Given that Woody Allen pours so much of himself into his films — despite his protests to the contrary — can we really expect to learn more from a documentary? Director Robert B. Weide ("How to Lose Friends & Alienate People") attempts to dig deeper in "Woody Allen: A Documentary," an over-arching portrait of Allen's life and work as a filmmaker, comedian and actor. Originally a three-hour series made for American public television, it hits the cinemas with a more easily digested length.
The doc starts off tracing Allen's childhood in the New York borough of Brooklyn in the 1940s and '50s and relates how Allen landed a job as a comedy writer while still a teen; he'd go in after school and bang out 50 jokes a day.

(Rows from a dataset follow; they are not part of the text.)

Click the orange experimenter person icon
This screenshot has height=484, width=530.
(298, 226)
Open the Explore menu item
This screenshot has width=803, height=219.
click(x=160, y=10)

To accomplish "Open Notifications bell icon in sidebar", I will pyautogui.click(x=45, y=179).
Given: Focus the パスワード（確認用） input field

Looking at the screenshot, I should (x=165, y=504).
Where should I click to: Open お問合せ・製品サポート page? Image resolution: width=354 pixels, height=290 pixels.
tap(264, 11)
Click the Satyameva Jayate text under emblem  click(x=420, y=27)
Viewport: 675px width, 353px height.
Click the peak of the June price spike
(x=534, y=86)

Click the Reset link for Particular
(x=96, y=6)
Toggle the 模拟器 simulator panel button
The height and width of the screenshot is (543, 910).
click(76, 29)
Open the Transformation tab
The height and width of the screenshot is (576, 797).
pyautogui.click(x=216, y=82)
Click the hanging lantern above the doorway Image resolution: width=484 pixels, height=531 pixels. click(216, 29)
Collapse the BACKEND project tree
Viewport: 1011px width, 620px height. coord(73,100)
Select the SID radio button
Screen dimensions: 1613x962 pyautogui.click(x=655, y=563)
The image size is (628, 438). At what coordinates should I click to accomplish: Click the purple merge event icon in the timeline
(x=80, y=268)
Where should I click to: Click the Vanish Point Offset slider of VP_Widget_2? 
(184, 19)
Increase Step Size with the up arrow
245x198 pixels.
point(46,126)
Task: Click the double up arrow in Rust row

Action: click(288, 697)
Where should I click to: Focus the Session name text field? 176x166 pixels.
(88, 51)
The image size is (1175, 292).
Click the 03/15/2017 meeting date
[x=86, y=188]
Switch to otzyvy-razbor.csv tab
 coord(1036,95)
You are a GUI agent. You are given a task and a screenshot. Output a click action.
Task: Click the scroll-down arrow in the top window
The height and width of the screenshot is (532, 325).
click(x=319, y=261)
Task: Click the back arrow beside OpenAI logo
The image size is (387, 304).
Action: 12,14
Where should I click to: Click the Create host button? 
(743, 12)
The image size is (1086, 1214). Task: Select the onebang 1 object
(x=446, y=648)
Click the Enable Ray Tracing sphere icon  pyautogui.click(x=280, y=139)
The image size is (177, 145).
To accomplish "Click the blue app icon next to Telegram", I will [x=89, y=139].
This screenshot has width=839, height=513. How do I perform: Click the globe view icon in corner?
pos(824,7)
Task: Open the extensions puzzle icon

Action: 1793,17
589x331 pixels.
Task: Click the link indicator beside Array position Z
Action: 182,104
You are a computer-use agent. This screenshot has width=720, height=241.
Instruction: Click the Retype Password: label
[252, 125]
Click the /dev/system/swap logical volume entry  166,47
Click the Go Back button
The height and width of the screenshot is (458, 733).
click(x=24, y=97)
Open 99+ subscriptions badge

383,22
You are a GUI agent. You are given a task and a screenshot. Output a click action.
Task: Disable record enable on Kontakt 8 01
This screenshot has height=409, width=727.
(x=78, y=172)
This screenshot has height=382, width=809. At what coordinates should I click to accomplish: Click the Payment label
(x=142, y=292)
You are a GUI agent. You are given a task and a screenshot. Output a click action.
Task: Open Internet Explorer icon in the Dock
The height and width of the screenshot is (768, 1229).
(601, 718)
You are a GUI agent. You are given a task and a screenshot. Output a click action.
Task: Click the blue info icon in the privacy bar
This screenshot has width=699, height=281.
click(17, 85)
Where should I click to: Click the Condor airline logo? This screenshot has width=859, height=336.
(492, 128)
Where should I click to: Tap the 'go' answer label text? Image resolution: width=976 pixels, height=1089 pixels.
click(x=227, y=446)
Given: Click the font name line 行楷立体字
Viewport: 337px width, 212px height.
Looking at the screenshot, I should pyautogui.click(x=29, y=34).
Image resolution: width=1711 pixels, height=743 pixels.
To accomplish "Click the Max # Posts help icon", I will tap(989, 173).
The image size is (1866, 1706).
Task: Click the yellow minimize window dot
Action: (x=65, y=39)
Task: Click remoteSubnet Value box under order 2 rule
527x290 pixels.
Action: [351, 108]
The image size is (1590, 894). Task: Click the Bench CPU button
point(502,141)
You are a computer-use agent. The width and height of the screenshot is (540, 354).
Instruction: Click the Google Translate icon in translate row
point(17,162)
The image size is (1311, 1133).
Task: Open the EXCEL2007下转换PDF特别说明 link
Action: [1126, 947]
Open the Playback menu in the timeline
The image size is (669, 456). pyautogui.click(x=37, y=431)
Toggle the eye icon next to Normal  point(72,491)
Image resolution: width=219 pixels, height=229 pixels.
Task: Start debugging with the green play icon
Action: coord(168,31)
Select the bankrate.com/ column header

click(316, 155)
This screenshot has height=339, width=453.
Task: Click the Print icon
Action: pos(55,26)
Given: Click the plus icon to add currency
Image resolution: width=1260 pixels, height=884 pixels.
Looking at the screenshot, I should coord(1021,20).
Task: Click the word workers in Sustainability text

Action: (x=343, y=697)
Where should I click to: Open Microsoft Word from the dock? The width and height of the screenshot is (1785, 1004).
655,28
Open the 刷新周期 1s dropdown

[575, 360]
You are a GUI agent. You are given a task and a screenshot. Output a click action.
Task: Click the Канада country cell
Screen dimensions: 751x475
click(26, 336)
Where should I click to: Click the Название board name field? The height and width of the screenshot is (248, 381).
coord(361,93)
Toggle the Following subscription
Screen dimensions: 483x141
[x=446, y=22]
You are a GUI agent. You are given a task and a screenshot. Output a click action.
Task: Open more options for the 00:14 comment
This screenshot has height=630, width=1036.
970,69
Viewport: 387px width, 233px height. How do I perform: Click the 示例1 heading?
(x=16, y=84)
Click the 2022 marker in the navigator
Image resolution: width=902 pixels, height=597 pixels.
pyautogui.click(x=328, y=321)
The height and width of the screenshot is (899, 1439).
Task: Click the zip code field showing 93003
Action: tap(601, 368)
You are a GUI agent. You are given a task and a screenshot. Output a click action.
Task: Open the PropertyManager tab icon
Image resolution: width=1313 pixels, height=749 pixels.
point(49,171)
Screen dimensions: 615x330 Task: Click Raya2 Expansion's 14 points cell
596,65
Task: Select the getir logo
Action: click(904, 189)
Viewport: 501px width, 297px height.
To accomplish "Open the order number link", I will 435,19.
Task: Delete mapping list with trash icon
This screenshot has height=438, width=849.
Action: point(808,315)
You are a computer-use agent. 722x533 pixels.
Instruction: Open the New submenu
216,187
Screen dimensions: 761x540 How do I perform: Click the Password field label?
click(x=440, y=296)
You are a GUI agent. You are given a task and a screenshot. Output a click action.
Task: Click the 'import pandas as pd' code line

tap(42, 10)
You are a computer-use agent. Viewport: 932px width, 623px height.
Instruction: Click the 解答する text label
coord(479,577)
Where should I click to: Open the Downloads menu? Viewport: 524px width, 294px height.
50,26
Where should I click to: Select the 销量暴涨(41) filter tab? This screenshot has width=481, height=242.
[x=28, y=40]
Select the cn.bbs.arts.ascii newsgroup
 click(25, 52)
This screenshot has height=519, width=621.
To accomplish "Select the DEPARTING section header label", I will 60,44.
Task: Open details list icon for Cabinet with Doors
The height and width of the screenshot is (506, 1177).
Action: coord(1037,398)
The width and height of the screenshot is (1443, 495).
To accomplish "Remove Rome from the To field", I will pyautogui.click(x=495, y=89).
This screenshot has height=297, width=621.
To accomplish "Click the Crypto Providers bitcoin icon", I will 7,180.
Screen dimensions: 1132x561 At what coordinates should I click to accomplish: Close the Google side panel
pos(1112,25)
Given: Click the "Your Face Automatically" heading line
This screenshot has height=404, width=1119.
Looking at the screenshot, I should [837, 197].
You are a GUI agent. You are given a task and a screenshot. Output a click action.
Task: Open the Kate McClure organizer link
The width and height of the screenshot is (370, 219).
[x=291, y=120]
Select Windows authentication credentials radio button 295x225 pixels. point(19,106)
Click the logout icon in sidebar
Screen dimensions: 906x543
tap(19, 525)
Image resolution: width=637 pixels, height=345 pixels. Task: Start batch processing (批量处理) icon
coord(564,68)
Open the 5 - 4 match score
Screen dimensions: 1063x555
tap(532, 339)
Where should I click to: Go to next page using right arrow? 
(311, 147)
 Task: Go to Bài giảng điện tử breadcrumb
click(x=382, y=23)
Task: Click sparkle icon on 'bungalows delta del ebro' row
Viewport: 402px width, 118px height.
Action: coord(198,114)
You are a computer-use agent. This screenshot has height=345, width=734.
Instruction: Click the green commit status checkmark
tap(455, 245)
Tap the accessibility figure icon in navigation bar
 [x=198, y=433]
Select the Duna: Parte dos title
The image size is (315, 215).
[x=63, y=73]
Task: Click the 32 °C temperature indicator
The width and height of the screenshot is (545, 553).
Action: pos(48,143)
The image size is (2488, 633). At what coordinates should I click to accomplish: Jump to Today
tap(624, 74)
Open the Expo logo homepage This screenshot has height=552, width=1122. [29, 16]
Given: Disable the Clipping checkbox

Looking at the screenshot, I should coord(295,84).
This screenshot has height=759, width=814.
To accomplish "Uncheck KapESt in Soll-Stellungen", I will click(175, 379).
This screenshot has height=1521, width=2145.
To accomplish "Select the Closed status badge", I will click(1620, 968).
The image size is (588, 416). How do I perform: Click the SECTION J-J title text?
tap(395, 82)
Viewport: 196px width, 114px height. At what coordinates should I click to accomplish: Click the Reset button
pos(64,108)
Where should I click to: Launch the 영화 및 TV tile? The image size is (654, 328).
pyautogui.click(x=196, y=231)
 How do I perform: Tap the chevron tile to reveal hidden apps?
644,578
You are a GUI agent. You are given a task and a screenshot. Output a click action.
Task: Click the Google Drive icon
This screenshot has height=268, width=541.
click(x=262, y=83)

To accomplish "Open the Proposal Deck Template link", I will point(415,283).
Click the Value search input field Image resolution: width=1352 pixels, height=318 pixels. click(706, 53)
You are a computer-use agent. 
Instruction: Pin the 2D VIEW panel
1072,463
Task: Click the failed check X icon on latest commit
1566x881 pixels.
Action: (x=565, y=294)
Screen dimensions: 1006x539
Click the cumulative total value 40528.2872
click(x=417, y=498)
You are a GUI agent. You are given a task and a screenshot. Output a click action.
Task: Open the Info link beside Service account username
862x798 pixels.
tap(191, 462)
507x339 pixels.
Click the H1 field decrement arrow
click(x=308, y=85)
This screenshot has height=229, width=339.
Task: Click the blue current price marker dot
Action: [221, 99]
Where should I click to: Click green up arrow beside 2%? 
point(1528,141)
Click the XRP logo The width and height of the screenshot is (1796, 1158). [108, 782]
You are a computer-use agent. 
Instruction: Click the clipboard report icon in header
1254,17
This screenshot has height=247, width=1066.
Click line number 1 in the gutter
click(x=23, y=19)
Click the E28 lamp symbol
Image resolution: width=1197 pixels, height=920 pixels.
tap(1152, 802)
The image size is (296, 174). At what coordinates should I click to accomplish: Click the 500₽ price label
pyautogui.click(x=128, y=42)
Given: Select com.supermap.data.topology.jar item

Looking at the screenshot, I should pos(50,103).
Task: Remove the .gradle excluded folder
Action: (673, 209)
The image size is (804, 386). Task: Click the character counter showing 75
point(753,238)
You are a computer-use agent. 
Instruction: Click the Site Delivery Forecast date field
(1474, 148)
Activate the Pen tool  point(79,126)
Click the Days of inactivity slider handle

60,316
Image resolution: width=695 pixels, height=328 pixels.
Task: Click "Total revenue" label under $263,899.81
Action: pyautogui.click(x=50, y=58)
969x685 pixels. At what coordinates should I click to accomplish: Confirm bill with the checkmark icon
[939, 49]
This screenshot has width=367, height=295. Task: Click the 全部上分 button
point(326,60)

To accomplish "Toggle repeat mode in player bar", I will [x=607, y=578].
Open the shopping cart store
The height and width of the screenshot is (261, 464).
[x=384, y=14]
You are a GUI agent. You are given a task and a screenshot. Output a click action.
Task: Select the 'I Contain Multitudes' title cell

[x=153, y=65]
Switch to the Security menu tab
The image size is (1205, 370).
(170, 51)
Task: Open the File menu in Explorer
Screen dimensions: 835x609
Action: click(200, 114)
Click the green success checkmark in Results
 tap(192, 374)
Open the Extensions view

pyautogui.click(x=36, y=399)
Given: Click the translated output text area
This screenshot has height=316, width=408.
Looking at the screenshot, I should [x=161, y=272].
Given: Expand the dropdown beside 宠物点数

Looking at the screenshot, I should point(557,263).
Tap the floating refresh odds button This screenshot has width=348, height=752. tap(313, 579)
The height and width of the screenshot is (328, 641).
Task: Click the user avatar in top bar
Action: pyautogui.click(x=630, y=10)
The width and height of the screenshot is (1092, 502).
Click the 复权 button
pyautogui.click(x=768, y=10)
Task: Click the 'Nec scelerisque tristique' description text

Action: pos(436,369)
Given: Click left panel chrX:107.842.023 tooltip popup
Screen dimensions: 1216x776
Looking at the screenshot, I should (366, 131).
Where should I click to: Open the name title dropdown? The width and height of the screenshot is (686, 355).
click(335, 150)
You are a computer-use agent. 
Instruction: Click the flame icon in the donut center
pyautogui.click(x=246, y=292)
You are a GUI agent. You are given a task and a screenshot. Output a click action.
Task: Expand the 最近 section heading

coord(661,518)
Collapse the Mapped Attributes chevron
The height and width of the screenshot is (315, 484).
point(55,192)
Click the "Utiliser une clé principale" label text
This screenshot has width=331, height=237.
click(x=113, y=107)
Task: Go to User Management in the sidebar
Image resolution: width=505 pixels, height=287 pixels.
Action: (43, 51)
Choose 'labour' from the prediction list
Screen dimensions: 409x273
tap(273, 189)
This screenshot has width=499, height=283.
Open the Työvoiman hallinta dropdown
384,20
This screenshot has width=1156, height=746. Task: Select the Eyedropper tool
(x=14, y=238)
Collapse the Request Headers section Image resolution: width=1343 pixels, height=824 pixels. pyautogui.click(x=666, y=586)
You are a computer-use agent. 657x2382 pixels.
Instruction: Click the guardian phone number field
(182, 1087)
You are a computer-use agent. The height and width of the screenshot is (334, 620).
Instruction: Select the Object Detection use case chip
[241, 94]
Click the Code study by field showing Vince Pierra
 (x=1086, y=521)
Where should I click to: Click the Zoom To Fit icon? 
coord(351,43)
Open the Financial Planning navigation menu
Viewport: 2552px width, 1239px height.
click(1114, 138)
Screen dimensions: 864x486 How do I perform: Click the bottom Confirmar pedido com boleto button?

It's a telling anecdote, because in a sense he's never changed: Allen's 40-plus film career as a director has long been one of throwing it all out there and seeing what sticks, a belief that in quantity lies quality. Great films such as "Manhattan" or "Vicky Cristina Barcelona" are followed by clunkers like "Whatever Works" or "Stardust Memories." Of course, "Manhattan" was adored by the public and "Stardust" reviled, while Allen seems to have the opposite view; indeed, no two viewers seem to have identical lists of their favorite Allen flicks, which may justify his approach after all.